Un récit de Gilles Bilodeau
En 1947, je mettais les pieds à l’école du village de Debden en Saskatchewan pour la première fois, une école qui regroupait environ cent cinquante élèves francophones, anglophones et métis. L’enseignement se faisait en anglais, sauf pour une heure de français et une demi-heure de catéchisme en fin journée pour les francophones. Même si je ne parlais pas anglais à mon arrivée à l’école, les religieuses francophones rendaient le passage du français à l’anglais relativement facile.
Nous habitions sur une ferme à cinq milles de l’école. Le trajet pour s’y rendre et pour y revenir avec une voiture tirée par un cheval ne posait pas de problème, mais dans notre cas, le cocher était mon frère Léonard de 8 ans qui débutait sa troisième année scolaire. Haut de mes six ans, j’étais fier de l’aider à s’occuper du cheval.
Le matin vers 7 h 30, notre père attelait Silver, une picouille de robe buckskin d’une vingtaine d’années qui avait appris à ne pas s’exciter pour un rien. Avec un aussi jeune garçon aux rênes, il ne fallait pas que le cheval parte à l’épouvante au moindre bruit.
Comme les élèves qui vivaient sur des fermes environnantes, nous laissions notre cheval dans une écurie à dix minutes de marche de l’école ; nous allions nourrir les chevaux sur l’heure du midi. À la sortie de l’école à 16 h, Léonard et moi attelions Silver à la voiture. Lui mettre la bride, le reculer entre les brancards, les fixer au collier et attacher les traits demandaient de la patience et un travail d’équipe parce que Silver n’avait aucune hâte de tirer la voiture pendant une heure pour se rendre chez nous.
Le trajet se faisait assez bien l’été. L’hiver posait un défi de taille. Debden est très au nord, aussi au nord que Radisson près de la baie James. Il y fait souvent un froid glacial. Les journées sont courtes de sorte que le matin quand nous partions pour l’école, il faisait encore nuit. Et nous revenions en fin d’après-midi dans la noirceur. Quand une tempête faisait rage, nous n’allions pas à l’école.
Je me souviens d’une effrayante tempête. Ce matin-là, tout semblait normal. Sur l’heure du midi, le temps se gâte. Vers 15 h, la directrice de l’école nous dit de partir avant que la neige ne s’accumule trop sur les sentiers que nous empruntions à travers les champs.
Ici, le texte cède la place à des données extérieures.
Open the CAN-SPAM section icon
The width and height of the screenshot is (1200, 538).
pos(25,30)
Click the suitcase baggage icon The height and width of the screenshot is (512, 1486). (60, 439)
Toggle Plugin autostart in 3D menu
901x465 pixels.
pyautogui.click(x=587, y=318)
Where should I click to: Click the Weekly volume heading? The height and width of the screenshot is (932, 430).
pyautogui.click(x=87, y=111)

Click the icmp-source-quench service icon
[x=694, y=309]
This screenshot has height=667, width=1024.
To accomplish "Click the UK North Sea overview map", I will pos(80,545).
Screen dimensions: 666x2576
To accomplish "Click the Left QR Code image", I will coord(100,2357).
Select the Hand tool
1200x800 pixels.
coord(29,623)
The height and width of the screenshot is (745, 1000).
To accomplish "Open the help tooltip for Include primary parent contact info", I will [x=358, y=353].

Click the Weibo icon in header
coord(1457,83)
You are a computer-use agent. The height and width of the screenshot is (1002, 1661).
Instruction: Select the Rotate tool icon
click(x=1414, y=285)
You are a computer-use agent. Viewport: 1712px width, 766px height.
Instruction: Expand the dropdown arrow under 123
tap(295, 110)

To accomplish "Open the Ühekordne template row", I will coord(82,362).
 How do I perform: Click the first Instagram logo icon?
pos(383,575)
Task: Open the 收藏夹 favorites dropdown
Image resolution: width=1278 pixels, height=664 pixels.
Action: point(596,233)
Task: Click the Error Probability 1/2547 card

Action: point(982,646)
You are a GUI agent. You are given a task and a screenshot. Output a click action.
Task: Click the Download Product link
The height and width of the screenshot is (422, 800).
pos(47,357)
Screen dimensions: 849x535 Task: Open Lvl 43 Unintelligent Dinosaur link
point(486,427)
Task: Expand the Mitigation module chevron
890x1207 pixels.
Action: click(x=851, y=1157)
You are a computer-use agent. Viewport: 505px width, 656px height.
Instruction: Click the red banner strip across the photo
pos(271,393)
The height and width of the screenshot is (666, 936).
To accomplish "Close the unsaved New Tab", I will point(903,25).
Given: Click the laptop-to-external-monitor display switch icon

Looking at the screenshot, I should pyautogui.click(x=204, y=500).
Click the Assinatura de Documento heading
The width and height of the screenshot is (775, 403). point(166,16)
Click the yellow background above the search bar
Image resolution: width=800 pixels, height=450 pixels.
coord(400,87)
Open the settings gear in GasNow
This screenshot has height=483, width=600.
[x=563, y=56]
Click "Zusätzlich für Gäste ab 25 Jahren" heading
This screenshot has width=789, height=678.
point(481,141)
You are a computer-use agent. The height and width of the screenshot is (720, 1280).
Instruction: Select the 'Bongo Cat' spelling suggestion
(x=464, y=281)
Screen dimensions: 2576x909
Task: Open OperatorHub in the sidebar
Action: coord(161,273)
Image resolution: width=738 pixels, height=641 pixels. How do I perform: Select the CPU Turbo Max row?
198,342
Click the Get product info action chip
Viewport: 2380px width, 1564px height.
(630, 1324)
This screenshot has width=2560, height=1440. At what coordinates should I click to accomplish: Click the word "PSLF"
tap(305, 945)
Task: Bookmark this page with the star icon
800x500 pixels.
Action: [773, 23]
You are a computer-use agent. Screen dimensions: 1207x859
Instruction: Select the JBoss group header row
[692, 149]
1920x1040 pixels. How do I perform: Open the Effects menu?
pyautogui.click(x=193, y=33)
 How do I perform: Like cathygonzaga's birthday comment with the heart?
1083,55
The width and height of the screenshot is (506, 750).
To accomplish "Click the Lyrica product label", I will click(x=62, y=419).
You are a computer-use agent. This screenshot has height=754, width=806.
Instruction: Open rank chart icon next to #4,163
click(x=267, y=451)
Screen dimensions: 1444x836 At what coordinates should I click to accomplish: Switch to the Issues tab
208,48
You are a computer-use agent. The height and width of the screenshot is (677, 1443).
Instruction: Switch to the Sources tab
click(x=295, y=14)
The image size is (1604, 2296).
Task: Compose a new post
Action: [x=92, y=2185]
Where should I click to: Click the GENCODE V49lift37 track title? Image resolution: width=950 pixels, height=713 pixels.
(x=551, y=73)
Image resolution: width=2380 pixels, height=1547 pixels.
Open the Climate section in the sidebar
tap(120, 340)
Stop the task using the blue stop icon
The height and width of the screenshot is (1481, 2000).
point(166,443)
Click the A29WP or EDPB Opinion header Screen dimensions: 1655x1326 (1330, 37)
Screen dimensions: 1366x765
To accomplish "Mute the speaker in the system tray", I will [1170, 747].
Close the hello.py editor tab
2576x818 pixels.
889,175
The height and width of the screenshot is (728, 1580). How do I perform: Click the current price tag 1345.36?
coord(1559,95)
Peu après notre départ, la noirceur est tombée.
Un cheval avec ses grands yeux voit très bien dans le noir, sauf quand la neige soufflée par un fort vent l’aveugle. Il doit alors se diriger avec ses pattes qui repèrent le sentier, ce qui ralentit de beaucoup sa course. Pendant cette fameuse tempête, le trajet qui prenait habituellement une heure en a pris deux heures et demie. De plus, nous étions totalement à la merci de Silver pour nous ramener chez nous puisqu’il était impossible à Léonard de voir où nous allions.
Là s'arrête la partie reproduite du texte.